The documents which were presented by either side were received for identification. They were not exhibited and as such carried no concrete evidential weight. The Will was not exhibited. It was rejected for being in a local language whose translated version court was unable to relay on, since its translator was not called to be examined. The other documents were also taken on record for identification. Even on appeal, they carry no evidential value since they were not admitted in evidence as exhibits. The reasons for their non admission cannot be visited on court.

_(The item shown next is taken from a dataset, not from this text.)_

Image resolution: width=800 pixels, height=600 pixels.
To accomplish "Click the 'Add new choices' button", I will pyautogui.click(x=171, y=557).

I note from proceedings that counsel did not supply proper documents for exhibition.
I am therefore satisfied that the learned trial Magistrate subjected the evidence on record to proper scrutiny and did not reach any wrong assessment thereof.
I find that ground 1, ground 2 and ground 3 are not proved.
Ground 4, 5, and 6:
In arguing this ground, the appellant alluded to the documentary evidence which had been rejected.
I note that these documents were never exhibited but were received as ID.I, and ID.II. At best they could only be referred to as “unproved”. The evidence of the witnesses of defence though not wholly hearsay as held by the learned trial Magistrate, was of little evidential weight. In most cases defence witnesses contradicted each other and I found that some of the witnesses during cross-examination confessed to hearsay (see evidence of DW.5 and DW.6). I therefore find no merit in these grounds and they also fail.
Ground 7 was abandoned.
In the result I find no merit in this appeal. I find that the learned trial Magistrate reached the right decision. The appeal is dismissed with costs to the Respondent, here and below.